### [Task objective]
Identify each line in the records below that contains the word "agent", and copy it.

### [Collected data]
/---

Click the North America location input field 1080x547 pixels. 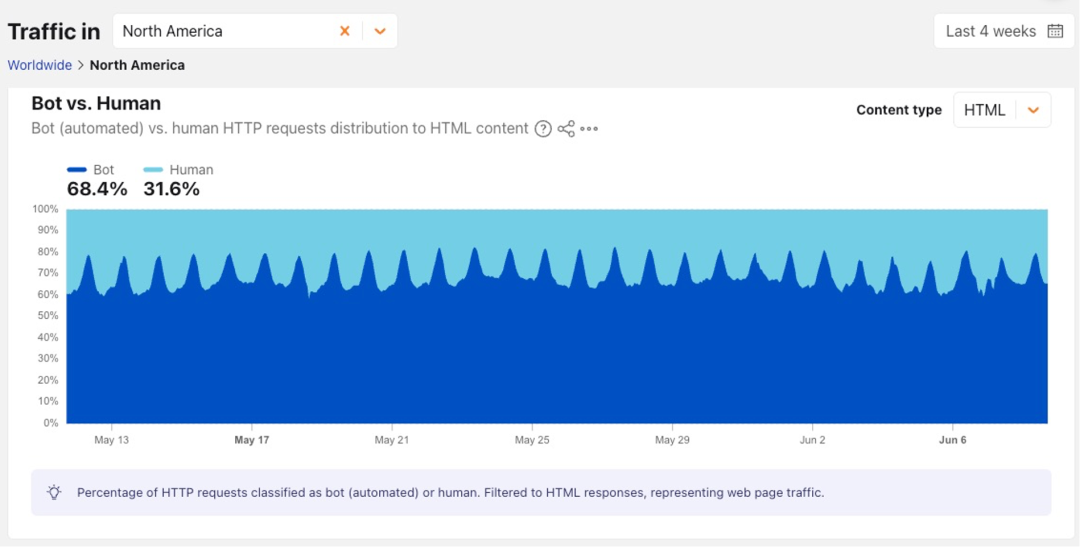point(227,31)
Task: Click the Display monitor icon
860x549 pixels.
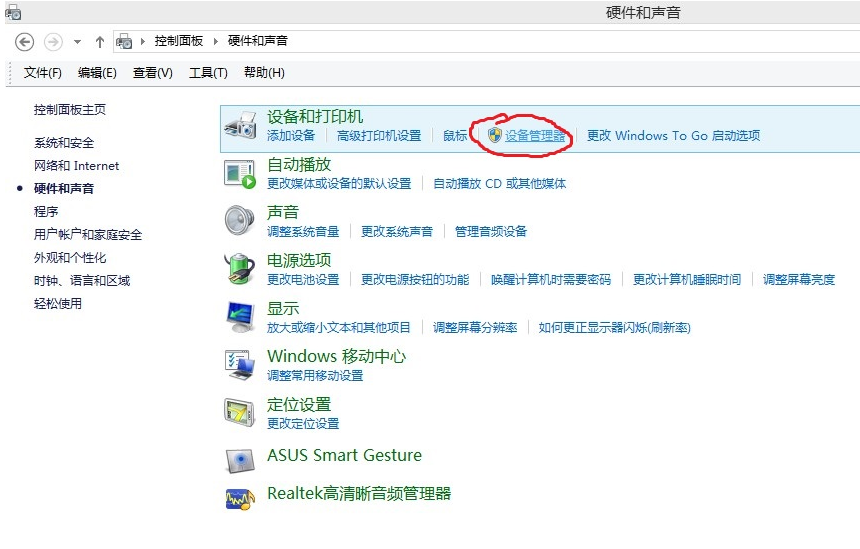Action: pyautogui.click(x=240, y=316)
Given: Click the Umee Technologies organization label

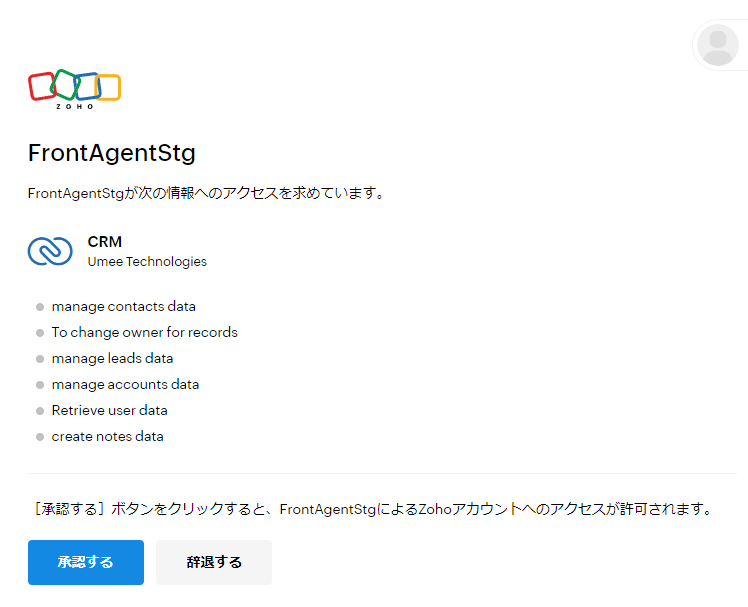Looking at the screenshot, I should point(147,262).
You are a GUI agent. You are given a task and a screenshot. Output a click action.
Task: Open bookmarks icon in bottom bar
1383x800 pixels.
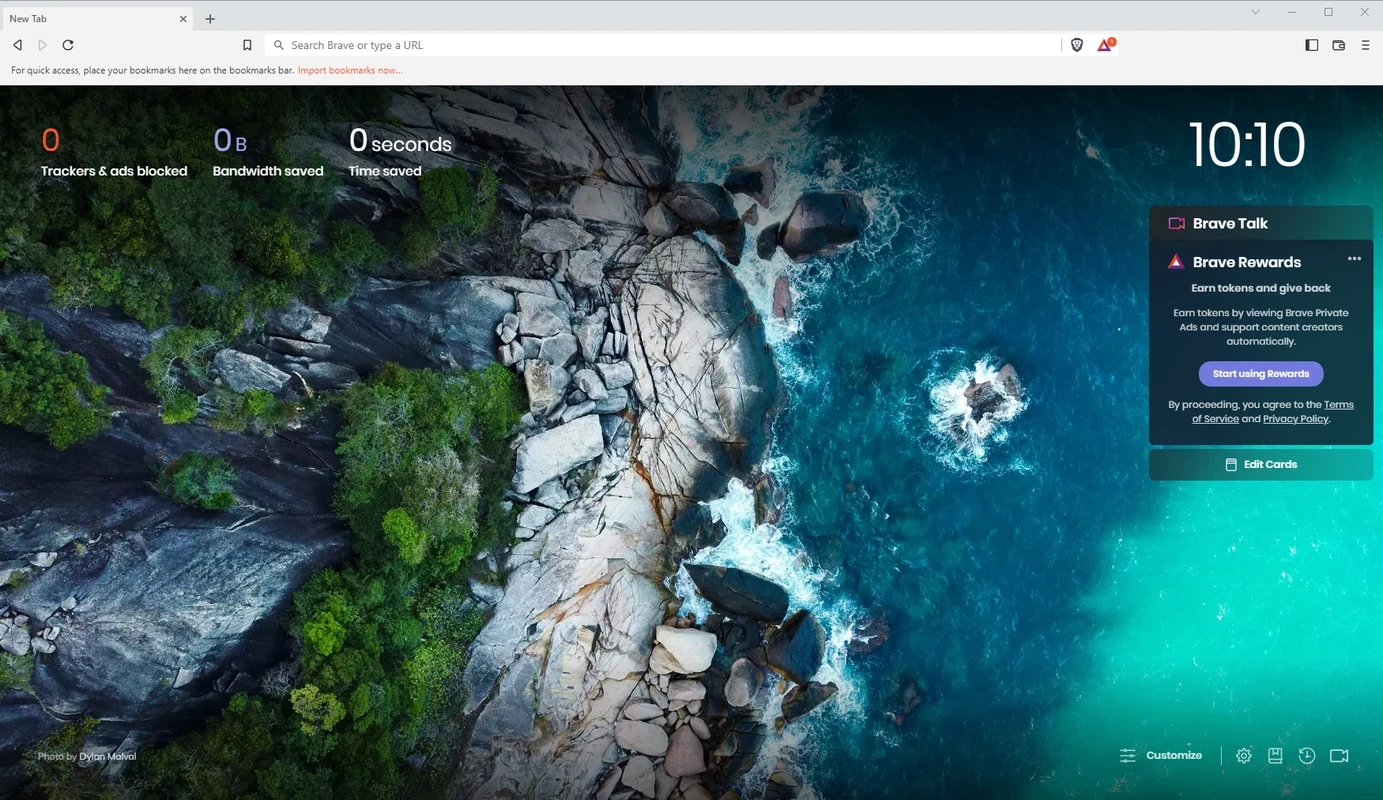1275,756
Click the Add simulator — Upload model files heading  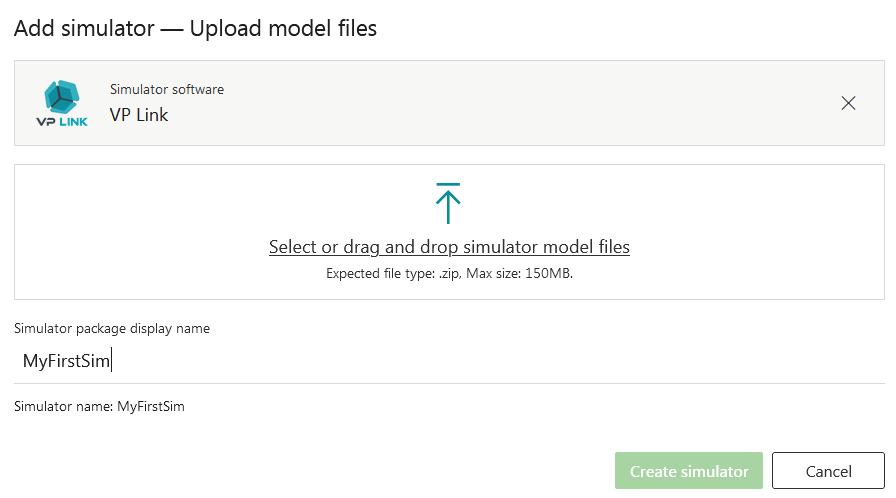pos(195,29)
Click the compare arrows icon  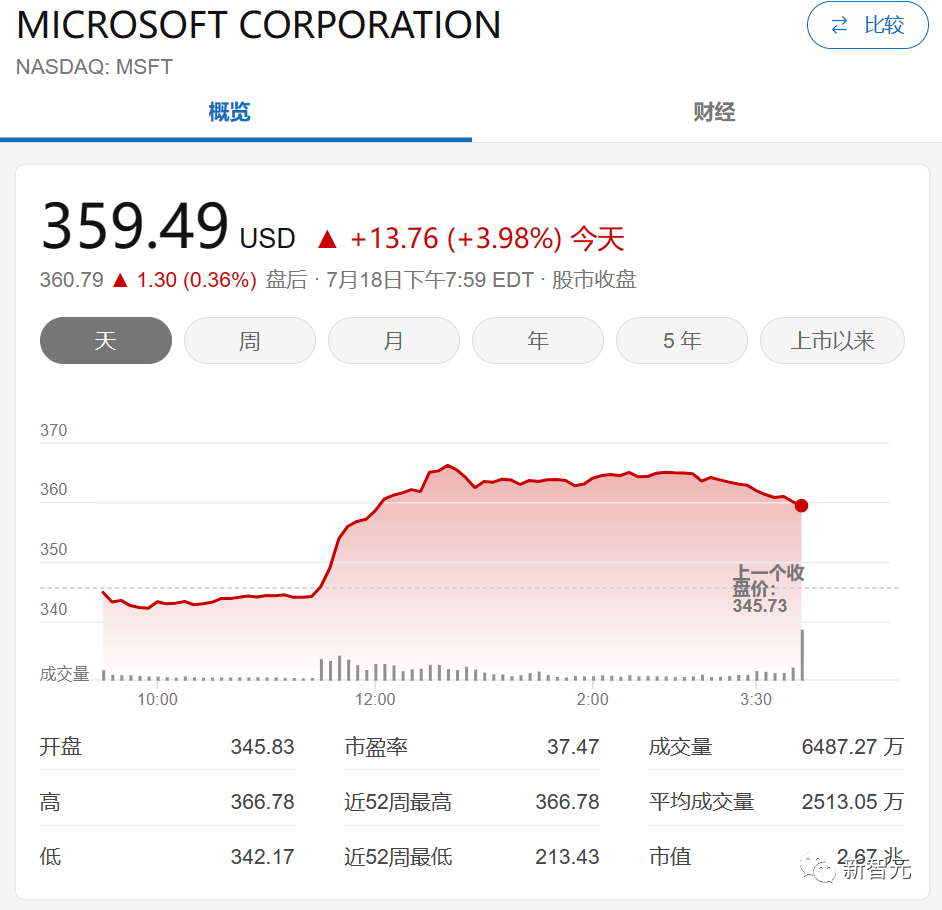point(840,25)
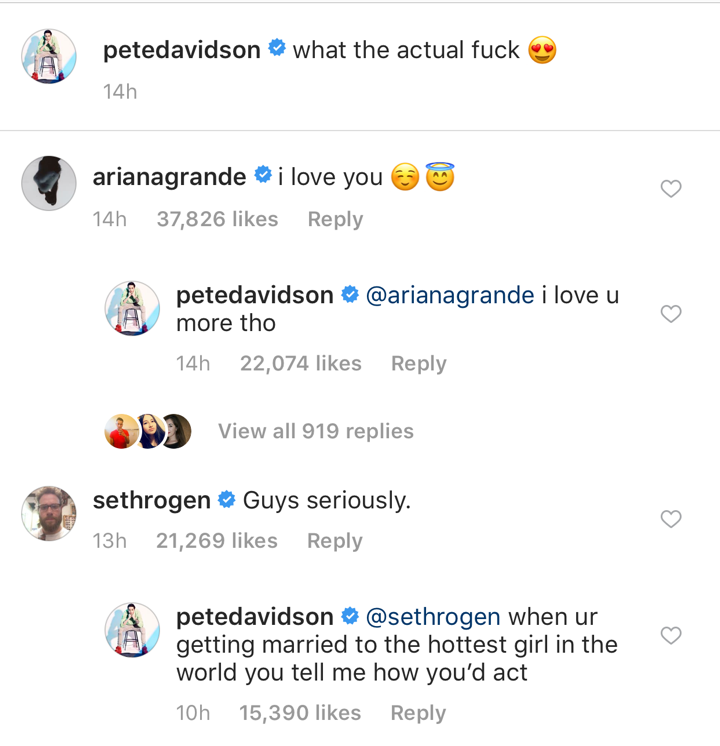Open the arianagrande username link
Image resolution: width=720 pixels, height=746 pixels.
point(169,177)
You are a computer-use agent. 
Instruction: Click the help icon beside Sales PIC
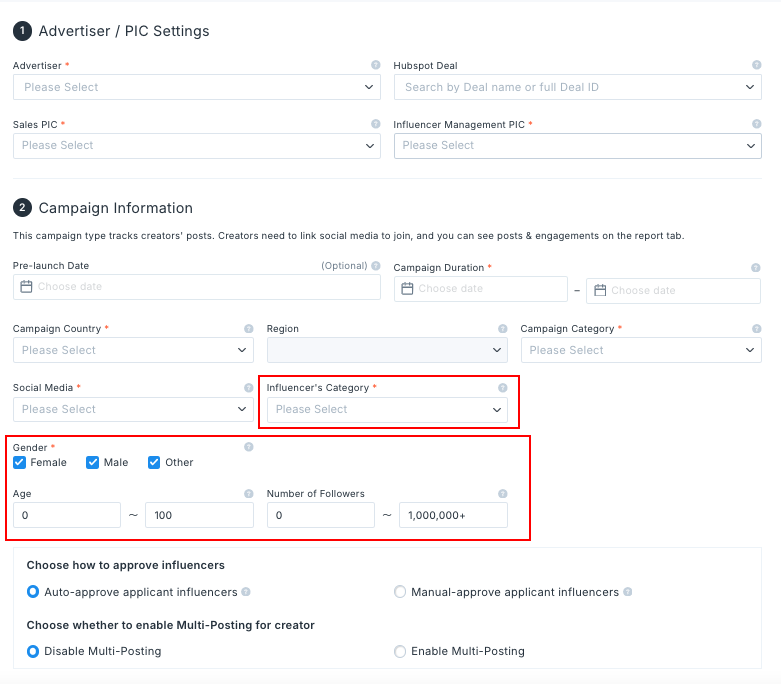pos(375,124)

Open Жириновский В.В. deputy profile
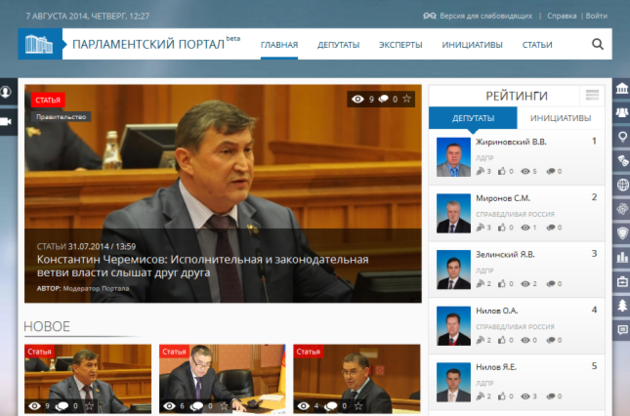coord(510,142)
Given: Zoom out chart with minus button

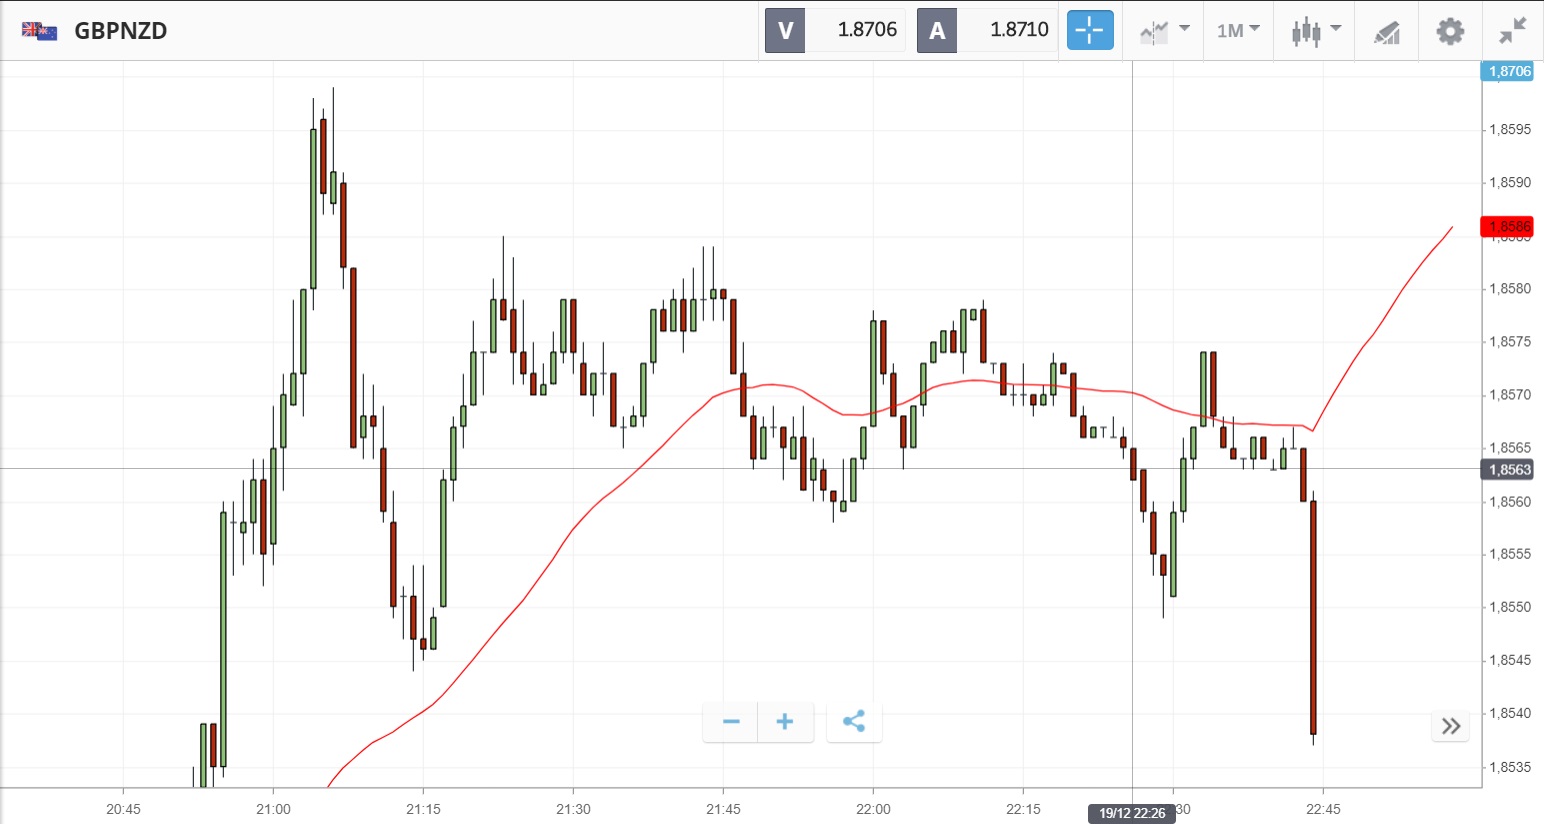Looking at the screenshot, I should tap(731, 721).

\---

### [Solution to this task]
You are a GUI agent. You are given a task and a screenshot. Output a click action.
You are a computer-use agent. 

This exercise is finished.